Ms. Lewis worries that the gatherings spawn promiscuity, and she's heard horror stories, such as one about a romantic couple separated from friends by a sheet pinned up as a makeshift (but not soundproof) curtain. Indeed, in the TeenPeople survey, 83 percent of respondents had heard of peers "fooling around" at coed sleepovers. Yet the magazine's online message boards are filled with raves about coed slumber parties, making them seem as routine as the SATs.

In setting policies, parents don't want to overreact to their fears. That desire kept Cathryn Tobin, a pediatrician and author in Toronto, from outlawing her youngest daughter's sleepovers with boys. Still, she's been surprised at their frequency in the age 10-to-12 set, and was relieved when fifth-grade Madison decided she was tired of boys' teasing and wanted to end the sleepovers.

Dealing 'v-cards'

If you're a parent looking for reassurance, don't ask Dennis Aguiling, 18, of Renton, Wash. His friends at all-male O'Dea High School host coed slumber parties a few times a year - usually planned strategically so the parents are gone.

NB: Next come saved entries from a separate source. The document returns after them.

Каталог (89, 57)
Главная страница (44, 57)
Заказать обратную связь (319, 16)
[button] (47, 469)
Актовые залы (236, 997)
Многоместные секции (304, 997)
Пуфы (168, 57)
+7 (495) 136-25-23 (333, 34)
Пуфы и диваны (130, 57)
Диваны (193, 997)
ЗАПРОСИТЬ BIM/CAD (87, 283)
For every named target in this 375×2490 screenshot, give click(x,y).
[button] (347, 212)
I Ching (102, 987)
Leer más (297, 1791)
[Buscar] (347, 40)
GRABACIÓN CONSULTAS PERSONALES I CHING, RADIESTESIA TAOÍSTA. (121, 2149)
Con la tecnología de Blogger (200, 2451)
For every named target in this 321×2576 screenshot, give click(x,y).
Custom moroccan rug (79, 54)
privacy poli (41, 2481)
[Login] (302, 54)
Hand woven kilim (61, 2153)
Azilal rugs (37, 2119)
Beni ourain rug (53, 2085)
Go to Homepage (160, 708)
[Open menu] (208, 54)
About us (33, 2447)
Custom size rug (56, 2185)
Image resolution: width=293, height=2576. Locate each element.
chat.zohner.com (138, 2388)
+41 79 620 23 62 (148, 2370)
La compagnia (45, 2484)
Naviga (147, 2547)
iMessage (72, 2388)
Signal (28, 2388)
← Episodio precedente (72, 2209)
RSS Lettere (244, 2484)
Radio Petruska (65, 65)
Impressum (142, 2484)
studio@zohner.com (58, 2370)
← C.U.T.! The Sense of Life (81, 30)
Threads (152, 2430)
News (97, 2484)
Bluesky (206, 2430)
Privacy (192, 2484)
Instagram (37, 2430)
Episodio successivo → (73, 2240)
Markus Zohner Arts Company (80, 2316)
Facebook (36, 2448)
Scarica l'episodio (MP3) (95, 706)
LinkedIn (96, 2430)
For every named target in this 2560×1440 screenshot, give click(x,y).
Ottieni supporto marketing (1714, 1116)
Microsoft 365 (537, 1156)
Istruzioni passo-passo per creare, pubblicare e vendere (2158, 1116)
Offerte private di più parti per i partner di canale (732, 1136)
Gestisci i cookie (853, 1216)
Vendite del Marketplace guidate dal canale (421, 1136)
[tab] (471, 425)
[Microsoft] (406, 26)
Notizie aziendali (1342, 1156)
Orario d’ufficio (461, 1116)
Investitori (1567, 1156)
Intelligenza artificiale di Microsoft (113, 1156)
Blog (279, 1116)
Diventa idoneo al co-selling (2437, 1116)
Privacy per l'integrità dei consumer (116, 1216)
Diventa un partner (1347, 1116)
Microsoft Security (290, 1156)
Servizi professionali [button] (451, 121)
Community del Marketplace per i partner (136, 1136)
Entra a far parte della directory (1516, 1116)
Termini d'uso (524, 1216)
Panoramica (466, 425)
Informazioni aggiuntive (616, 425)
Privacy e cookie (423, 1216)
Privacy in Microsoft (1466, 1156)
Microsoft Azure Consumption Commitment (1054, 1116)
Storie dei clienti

He says sex, as well as alcohol, is "a legitimate worry": He talks about holding his "v-card" (virginity), while other friends are "dealing" theirs. "We're hormonally driven beings who think of nothing other than personal gain," he concedes. "So in the right situation, the right mood, it's gonna happen."

So should parents keep lock-and-key tabs on their children? To Ms. Lewis, it's not such a harebrained idea: "There's no need for kids to explore that level of sexuality at that age."